# Work task:
Stopping right after the line with "Task: Switch to the HW workspace", please reproduce the material below exactly from its first line.

# Provided records:
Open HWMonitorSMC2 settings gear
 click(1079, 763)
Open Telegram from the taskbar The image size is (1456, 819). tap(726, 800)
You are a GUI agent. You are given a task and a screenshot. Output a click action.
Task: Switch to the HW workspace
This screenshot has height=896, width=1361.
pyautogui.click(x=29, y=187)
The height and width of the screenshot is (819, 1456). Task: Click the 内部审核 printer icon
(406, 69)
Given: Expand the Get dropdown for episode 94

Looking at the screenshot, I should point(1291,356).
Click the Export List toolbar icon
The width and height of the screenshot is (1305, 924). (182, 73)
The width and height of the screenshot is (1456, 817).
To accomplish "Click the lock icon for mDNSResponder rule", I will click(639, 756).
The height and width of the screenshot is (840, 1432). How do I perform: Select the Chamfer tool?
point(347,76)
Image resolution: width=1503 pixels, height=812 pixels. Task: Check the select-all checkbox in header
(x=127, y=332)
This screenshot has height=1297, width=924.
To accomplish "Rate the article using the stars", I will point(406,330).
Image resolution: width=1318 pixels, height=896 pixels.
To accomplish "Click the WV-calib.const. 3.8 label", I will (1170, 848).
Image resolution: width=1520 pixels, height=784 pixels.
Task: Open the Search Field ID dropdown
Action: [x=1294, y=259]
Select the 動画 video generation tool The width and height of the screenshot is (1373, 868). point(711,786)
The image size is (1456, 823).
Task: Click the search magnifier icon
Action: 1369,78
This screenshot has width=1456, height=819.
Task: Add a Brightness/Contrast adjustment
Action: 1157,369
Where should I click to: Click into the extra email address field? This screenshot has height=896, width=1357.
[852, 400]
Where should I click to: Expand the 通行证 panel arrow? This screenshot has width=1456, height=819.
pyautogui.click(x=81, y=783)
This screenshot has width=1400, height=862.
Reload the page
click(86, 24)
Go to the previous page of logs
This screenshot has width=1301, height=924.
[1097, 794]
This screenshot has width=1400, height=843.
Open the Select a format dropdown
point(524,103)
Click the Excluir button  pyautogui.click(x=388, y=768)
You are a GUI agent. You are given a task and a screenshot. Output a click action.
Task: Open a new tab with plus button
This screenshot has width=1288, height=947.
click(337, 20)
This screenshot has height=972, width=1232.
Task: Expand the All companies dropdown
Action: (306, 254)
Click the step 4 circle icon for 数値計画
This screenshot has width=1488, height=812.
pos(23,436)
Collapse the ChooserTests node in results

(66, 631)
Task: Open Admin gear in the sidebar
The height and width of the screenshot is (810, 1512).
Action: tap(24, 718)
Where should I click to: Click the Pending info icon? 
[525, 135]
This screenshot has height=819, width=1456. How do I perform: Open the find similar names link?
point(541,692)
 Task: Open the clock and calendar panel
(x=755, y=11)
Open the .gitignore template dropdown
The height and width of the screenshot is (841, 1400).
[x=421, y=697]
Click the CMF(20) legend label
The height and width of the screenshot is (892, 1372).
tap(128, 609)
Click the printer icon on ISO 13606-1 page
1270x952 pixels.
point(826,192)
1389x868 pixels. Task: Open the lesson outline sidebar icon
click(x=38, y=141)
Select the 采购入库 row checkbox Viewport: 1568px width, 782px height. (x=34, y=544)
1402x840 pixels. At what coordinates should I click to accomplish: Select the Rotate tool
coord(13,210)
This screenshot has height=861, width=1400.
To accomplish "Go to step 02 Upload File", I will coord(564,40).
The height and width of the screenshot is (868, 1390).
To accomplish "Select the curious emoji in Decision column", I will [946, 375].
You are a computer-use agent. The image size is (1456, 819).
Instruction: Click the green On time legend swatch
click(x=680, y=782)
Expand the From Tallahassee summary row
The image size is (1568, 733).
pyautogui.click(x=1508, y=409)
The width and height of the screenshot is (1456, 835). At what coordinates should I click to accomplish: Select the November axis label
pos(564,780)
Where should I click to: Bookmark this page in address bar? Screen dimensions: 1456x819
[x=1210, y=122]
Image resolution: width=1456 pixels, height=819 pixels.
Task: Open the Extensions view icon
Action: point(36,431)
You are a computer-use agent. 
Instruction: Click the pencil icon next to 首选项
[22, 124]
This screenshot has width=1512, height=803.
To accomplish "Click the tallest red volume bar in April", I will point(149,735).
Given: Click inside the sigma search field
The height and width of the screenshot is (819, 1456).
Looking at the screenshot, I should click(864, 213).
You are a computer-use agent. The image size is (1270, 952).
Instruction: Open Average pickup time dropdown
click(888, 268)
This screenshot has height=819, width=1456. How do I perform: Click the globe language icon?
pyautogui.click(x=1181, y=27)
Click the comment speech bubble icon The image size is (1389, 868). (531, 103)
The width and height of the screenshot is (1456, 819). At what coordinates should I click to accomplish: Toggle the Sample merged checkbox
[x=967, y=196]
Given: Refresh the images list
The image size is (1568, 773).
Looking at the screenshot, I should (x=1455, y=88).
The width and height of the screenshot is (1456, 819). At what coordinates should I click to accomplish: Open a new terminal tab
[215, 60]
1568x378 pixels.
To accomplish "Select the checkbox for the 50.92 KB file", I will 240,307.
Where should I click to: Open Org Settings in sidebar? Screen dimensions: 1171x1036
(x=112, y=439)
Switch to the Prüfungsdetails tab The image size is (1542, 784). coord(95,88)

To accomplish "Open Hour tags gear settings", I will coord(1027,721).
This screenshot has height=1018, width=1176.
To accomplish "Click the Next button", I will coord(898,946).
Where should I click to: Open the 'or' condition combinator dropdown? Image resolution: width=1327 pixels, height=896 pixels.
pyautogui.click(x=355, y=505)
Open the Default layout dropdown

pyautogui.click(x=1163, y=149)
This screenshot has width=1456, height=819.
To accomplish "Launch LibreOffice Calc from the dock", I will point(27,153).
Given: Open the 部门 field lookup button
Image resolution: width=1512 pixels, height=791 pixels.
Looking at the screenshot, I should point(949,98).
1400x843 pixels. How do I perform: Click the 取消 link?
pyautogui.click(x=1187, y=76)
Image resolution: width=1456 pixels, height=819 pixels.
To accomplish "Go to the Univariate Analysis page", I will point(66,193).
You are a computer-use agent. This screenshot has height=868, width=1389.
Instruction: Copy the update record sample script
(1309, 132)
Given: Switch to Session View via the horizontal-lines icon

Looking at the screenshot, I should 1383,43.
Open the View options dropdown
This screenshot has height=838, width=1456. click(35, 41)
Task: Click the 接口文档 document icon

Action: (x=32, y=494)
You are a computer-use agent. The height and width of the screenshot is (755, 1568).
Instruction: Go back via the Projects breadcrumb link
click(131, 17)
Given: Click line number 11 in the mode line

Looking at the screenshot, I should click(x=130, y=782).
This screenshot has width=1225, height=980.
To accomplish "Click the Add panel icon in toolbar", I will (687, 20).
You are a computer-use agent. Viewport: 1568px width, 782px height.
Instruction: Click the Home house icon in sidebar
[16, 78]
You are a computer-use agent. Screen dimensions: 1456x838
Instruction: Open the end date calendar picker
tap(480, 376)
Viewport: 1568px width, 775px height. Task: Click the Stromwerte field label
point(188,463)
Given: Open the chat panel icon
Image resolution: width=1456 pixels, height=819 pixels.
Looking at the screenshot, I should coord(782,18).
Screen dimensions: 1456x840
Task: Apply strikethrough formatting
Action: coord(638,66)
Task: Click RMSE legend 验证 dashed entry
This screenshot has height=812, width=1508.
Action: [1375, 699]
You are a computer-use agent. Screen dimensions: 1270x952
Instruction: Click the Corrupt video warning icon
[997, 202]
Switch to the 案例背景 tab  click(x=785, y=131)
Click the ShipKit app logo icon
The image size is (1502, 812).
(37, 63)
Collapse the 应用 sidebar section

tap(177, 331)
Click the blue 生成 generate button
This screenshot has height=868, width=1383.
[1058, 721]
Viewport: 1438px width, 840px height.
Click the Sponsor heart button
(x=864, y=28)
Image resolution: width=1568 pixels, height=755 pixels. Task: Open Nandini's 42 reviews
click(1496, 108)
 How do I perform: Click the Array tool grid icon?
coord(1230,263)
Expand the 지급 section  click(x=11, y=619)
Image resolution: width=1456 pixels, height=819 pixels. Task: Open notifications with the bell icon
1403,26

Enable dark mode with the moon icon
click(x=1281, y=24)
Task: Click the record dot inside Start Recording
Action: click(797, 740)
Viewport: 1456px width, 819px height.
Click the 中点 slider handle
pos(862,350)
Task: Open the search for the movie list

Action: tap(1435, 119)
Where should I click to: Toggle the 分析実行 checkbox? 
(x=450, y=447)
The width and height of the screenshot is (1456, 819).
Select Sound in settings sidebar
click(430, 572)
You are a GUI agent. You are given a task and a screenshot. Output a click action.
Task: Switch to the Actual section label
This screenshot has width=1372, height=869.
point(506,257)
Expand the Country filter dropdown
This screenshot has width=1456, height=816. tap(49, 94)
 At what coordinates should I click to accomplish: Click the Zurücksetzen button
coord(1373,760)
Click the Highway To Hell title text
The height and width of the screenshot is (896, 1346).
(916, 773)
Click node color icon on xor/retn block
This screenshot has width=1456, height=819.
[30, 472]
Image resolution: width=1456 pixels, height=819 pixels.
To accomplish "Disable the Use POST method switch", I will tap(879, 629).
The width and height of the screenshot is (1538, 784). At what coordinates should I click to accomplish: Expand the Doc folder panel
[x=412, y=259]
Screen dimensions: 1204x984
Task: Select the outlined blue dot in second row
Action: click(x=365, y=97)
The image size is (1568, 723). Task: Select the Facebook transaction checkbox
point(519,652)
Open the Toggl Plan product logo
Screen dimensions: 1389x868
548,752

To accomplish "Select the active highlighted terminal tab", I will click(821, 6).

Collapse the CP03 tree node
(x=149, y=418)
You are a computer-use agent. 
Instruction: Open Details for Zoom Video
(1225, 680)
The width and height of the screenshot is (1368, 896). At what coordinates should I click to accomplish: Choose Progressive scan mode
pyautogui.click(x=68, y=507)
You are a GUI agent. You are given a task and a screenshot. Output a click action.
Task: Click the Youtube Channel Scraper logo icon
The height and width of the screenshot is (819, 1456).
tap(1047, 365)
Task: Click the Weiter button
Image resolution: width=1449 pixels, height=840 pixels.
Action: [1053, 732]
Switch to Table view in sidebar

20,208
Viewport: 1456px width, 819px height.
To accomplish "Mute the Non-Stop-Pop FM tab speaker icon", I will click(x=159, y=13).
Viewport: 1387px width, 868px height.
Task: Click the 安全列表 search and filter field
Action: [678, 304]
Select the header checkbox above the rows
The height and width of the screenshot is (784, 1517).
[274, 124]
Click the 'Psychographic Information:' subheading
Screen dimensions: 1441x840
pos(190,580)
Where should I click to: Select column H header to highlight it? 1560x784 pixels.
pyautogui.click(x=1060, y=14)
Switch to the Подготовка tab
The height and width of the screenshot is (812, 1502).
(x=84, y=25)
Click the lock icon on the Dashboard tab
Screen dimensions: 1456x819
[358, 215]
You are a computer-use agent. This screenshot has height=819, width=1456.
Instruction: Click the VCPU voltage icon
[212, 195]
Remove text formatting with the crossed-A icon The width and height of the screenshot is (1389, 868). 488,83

# Answer section:
Open HWMonitorSMC2 settings gear
 click(1079, 763)
Open Telegram from the taskbar The image size is (1456, 819). tap(726, 800)
You are a GUI agent. You are given a task and a screenshot. Output a click action.
Task: Switch to the HW workspace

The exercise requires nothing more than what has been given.